In electrostatic, the electric field due to point charge Q is given by

  E=$\frac{KQ}{r^2}$       where K is coulomb constant = $9\times10^9$ N-m^2/C^2

According to the question

                    Electric charge $Q_{1}$ =+6.00$\mu$C (Left) and $Q_{2}$ = - 2.50 $\mu$C(Right) located by joining the line distance 1.00 m.
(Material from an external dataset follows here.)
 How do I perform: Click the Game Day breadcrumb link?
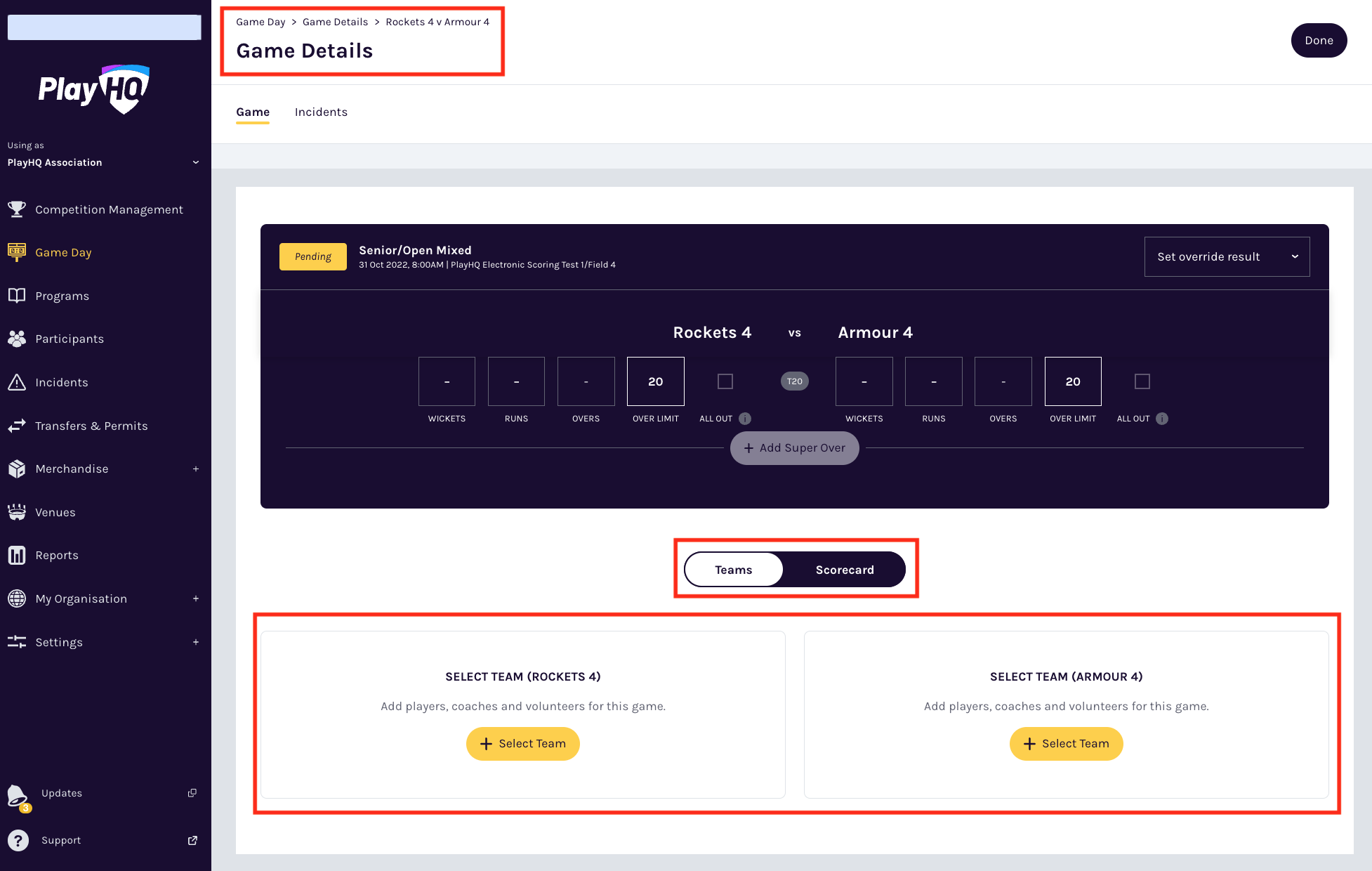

Now let point “o” is located X m distance relative to positive charge (+6.00$\mu$C) where the net electric field is zero and remaining distance become (1-X).

$\frac{KQ_{1}}{X^2} + \frac{KQ}{(1-X)^2} =0$

$\frac{9\times10^9\times6.00\times10^{-6}}{X^2} + \frac{9\times10^9\times(-2.50)\times10^{-6}}{(1-X)^2} = 0$

after solving

$\Longrightarrow$ $\frac{6.00}{X^2} =\frac{2.50}{(1-X)^2}$

$\Longrightarrow$ $60\times(1-X)^2 = 25\times X^2$

$\Longrightarrow$ $60(1+X^2-2\times X) = 25\times X^2$

$\Longrightarrow$ $60+60\times X^2-120\times X = 25\times X^2$

$\Longrightarrow$ $35\times X^2-120\times X+60=0$

Divided this whole equation by 5 ,we get as follow

$\Longrightarrow$ $7\times X^2-24\times X+12 = 0$

 This is a quadratic equation in X. if quadratic equation is $ax^2+bx+c=0$ then its roots are found by using shridhar acharya formula as below

$x = \frac{(-b)±\sqrt{b^2-4\times a\times c}}{2\times a}$

therefore roots for above equation

$X= \frac{(-(-24))±\sqrt{24^2-4\times7\times12}}{2\times7}$

${X =\frac{(24±15.49)}{14}}$

By using positive sign

              $X=2.82 \space m$

This is an invalid answer because this distance is out of line joining of charges.

By using negative sign

          $\colorbox{aqua}{X =0.61\space m}$

This is valid answer because this is along the line joining the charges.

Therefore the distance relative to positive charge (+6.00$\mu$C) is 0.61 m.